[Records shown Boundary: Start]
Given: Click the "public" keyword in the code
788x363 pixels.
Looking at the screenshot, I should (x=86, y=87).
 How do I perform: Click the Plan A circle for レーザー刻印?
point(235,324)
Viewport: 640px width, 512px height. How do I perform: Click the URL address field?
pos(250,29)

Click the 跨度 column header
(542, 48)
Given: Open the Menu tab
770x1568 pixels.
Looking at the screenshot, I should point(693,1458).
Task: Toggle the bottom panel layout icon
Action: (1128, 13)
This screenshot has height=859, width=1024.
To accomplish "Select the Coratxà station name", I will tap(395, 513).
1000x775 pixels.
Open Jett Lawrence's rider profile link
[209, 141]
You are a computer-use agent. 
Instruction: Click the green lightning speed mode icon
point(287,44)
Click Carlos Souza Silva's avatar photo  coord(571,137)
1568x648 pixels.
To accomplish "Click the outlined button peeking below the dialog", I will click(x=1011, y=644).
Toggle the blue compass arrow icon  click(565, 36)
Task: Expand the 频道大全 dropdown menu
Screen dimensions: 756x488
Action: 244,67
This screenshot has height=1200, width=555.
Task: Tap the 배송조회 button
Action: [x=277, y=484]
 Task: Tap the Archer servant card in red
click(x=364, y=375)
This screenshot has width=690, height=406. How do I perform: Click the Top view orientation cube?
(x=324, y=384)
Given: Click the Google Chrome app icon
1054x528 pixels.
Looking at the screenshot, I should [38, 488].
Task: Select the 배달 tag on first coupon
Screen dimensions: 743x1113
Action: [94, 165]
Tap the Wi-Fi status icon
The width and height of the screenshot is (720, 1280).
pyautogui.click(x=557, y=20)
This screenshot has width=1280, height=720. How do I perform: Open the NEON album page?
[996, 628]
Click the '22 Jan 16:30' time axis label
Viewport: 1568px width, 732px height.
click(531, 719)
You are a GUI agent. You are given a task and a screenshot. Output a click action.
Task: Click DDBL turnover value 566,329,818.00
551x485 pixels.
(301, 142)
[Records shown Boundary: End]
* [Assigned task]:
Give back the records above exactly, limited to the lines between the one holding "Given: Open the Menu tab" and the one holding "You are a computer-use agent.", inclusive.

* [Finished exercise]:
Given: Open the Menu tab
770x1568 pixels.
Looking at the screenshot, I should point(693,1458).
Task: Toggle the bottom panel layout icon
Action: (1128, 13)
This screenshot has height=859, width=1024.
To accomplish "Select the Coratxà station name", I will tap(395, 513).
1000x775 pixels.
Open Jett Lawrence's rider profile link
[209, 141]
You are a computer-use agent. 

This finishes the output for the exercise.